Rodwell Chinyengetere

Personal information
- Date of birth: 8 March 1988 (age 37)
- Place of birth: Kadoma, Zimbabwe
- Height: 1.79 m (5 ft 10 in)
- Position(s): Attacking midfielder

Team information
- Current team: CAPS United
- Number: 10

Senior career*
- Years: Team / Apps / (Gls)
- 2009: Zimbabwe Saints
- 2010–2016: Hwange
- 2016–2019: Platinum
- 2019: Baroka / 7 / (0)
- 2019–2020: → Platinum (loan)
- 2021: Platinum
- 2022-: CAPS United

International career^{‡}
- 2012–: Zimbabwe / 8 / (2)

= Rodwell Chinyengetere =

Zimbabwean association football player (born 1988)

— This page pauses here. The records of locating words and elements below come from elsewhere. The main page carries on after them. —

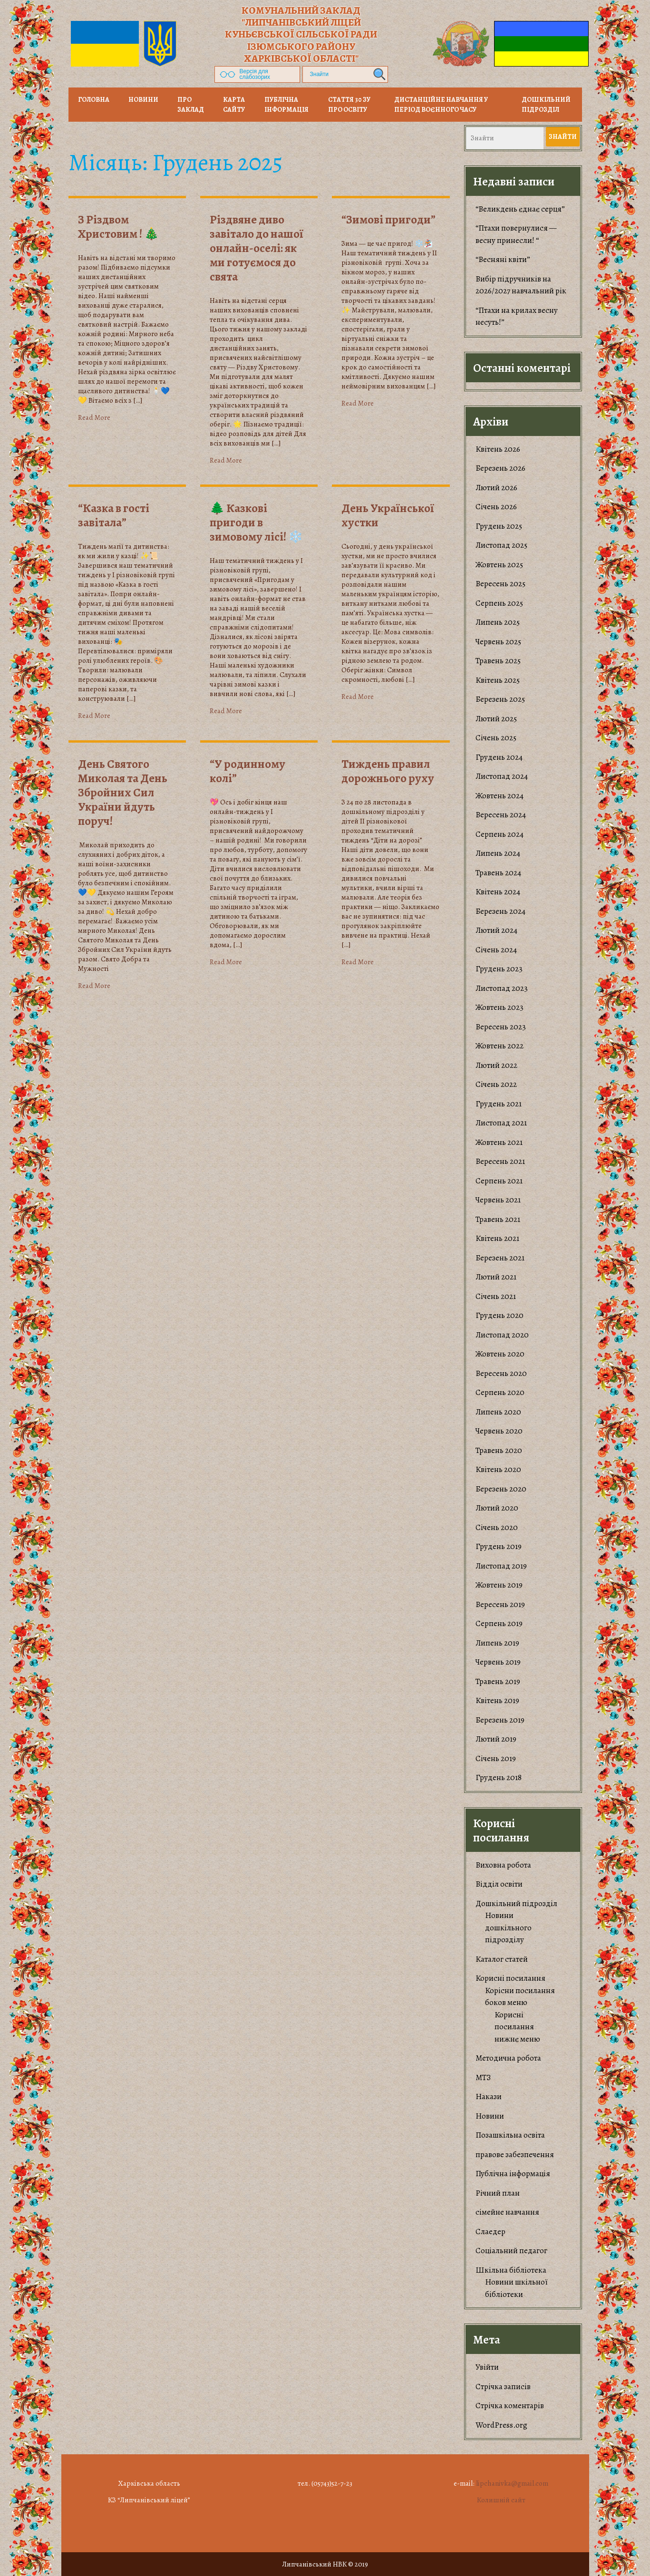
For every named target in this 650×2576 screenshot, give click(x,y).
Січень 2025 (495, 737)
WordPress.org (501, 2425)
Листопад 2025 (501, 545)
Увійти (487, 2367)
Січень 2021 (495, 1296)
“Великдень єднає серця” (520, 208)
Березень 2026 (500, 468)
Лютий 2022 (496, 1065)
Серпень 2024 (499, 834)
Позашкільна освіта (510, 2135)
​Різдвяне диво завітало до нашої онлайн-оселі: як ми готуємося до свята (256, 248)
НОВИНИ (143, 99)
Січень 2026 (496, 506)
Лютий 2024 (496, 930)
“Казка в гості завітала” (113, 515)
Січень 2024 (496, 949)
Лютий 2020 (496, 1507)
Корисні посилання (510, 1978)
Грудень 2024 (499, 757)
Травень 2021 (497, 1219)
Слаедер (490, 2231)
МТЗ (483, 2077)
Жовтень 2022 (499, 1045)
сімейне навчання (507, 2212)
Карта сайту (234, 104)
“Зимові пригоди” (388, 220)
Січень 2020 (496, 1527)
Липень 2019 (497, 1642)
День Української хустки (387, 515)
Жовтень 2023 (499, 1007)
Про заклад (190, 104)
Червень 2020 (499, 1430)
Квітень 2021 (497, 1238)
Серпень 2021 (499, 1180)
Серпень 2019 (499, 1623)
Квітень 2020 (498, 1469)
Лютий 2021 (495, 1276)
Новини (489, 2116)
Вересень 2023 (500, 1026)
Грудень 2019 (498, 1546)
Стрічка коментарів (509, 2405)
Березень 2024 (500, 911)
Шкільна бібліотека (510, 2270)
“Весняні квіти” (502, 259)
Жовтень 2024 (499, 795)
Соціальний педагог (511, 2250)
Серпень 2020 (499, 1392)
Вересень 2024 (500, 814)
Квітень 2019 (497, 1700)
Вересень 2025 (500, 583)
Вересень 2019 (500, 1604)
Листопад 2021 (501, 1122)
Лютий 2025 (496, 718)
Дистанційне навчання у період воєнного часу (441, 104)
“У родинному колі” (247, 771)
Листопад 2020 (502, 1334)
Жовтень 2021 (499, 1142)
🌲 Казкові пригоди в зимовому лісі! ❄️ (256, 522)
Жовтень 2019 (499, 1584)
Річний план (497, 2193)
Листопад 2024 (501, 776)
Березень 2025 (500, 699)
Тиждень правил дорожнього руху (387, 771)
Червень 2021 (498, 1199)
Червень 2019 (498, 1661)
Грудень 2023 (499, 968)
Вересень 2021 (500, 1161)
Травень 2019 (497, 1681)
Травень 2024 (498, 872)
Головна (93, 99)
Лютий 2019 (495, 1738)
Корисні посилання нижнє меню (517, 2026)
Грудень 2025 (498, 526)
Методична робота (508, 2058)
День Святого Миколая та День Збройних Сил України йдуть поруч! (122, 792)
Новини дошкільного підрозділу (508, 1927)
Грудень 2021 (498, 1103)
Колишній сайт (501, 2500)
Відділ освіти (499, 1884)
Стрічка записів (503, 2386)
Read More (94, 417)
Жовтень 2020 (499, 1353)
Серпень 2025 (499, 603)
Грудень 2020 (499, 1315)
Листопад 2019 (501, 1565)
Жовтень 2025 (499, 564)
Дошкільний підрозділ (546, 104)
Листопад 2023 (501, 988)
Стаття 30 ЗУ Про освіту (349, 104)
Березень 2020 (500, 1488)
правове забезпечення (514, 2154)
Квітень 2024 (497, 891)
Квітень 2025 (497, 680)
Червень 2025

Rodwell Chinyengetere (born 8 March 1988) is a Zimbabwean footballer who plays as a midfielder for CAPS United and the Zimbabwe national football team.

==Club career==
Chinyengetere moved abroad to play for South African side Baroka in 2019, only to be loaned back to Platinum in July 2019. He signed permanently for them in January 2021.

He joined CAPS United in 2022 after his contract with Platinum was not renewed.